Ratings linked with policy
RELIEF was palpable across South Africa when Moody’s announced it was maintaining the country’s credit rating at investment grade. Reactions of social media in particular have taken this to mean an indifference to the government’s more contentious plans, notably introducing a regime of expropriation without compensation.
One Twitter user’s comment was typical: “Moody’s doesn’t seem concerned about EWC. (It) is not listed as a risk. They acknowledge that it’s long-standing ANC policy.”
This would be a misreading. Ratings agencies conduct regular reviews; Moody’s’ last review was in November. It tries to factor in a range of variables and developments – short and long-term – germane to countries’ credit worthiness.
Moody’s has made it clear that it views South Africa’s change in leadership as a positive development, setting the country on a growth trajectory, and evidence of a strategy to deal with the country’s fiscal challenges. At present, Expropriation without Compensation has not been confirmed as policy – as such it doesn’t feature prominently in the current review.
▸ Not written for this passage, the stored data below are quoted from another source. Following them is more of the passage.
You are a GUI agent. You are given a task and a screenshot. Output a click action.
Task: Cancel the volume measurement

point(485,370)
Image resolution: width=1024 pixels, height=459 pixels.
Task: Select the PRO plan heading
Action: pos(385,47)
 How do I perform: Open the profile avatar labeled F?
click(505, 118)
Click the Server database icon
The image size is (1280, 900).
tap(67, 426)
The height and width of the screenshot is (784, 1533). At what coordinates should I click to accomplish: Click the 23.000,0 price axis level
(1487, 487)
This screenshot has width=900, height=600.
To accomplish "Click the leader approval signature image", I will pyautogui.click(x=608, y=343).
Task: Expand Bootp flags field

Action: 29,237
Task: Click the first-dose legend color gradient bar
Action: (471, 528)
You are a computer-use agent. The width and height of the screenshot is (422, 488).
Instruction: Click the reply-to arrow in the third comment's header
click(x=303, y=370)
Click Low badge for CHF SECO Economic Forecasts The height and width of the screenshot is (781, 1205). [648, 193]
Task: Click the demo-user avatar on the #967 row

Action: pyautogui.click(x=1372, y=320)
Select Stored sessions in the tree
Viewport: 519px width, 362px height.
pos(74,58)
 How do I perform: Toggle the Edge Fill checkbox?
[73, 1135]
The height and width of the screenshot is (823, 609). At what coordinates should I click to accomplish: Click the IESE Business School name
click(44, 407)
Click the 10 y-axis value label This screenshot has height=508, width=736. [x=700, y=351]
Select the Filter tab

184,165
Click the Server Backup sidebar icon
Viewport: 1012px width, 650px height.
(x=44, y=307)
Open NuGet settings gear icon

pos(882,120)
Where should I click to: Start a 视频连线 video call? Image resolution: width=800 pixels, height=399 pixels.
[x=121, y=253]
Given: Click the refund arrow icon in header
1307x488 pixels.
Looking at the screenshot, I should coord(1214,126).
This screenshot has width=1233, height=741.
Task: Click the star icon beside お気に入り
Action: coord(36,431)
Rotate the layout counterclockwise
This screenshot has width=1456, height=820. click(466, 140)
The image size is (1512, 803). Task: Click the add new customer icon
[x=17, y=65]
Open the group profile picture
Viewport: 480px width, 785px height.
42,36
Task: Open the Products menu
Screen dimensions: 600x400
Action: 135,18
However, Moody’s notes clearly that challenges remain. Among these, it explicitly lists Expropriation without Compensation and the Mining Charter: “How the government acts will provide important insights into how it plans to balance nearer-term economic objectives (to sustain confidence and promote investment) against longer-term social and economic objectives (to address unemployment, inequality and poverty).”
Policy trajectory could alter its assessment of South Africa, Moody’s says. It is highly unlikely that growth – and investment–destroying land grabs wouldn’t have deleterious consequences. If good sense prevails, we won’t have to face it.